Kayuagung, Sumsel, (ANTARA News) - Ribuan warga Kabupaten Ogan Komering Ilir (OKI) yang tergabung dalam Serikat Petani setempat, dimediasi oleh Wahana Lingkungan Hidup Indonesia (Walhi) Sumsel, melakukan unjuk rasa di depan kantor bupati OKI, di Kayuagung, Kamis.
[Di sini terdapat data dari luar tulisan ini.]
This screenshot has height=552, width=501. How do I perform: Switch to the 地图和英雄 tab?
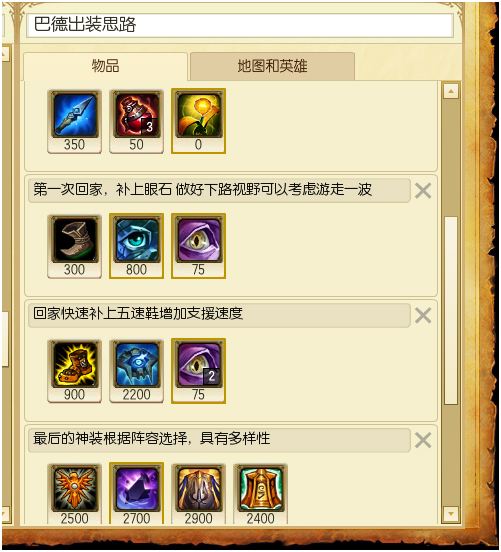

Warga menuntut Bupati Ogan Komering Ilir Ishak Mekki segera mencabut Surat Izin Nomor 418 Tahun 2010 yang dikeluarkannya tentang pemanfaatan lahan di 16 desa yang terbagi dalam dua kecamatan, yaitu Kecamatan Pangkalan Lampam dan Kecamatan Tulung Selapan.
Lahan tersebut nantinya akan dimanfaatkan oleh PT Bumi Sriwijaya Sentosa (PT BSS) untuk perkebunan tebu.
Selain itu, warga juga menuntut kepada Pemerintah Kabupaten dan DPRD OKI, agar merekomendaikan kepada Kementerian Kehutanan untuk memutihkan lahan warga yang berstatus sebagai kawasan hutan.
Ketua Serikat Petani OKI, Makmun dalam orasinya menyatakan, warga khawatir jika tanah mereka diserahkan kepada PT BSS, selanjutnya tidak akan bisa memanfaatkan lahan itu lagi padahal dari lahan tersebut warga bisa hidup dan membiayai sekolah anak-anak mereka.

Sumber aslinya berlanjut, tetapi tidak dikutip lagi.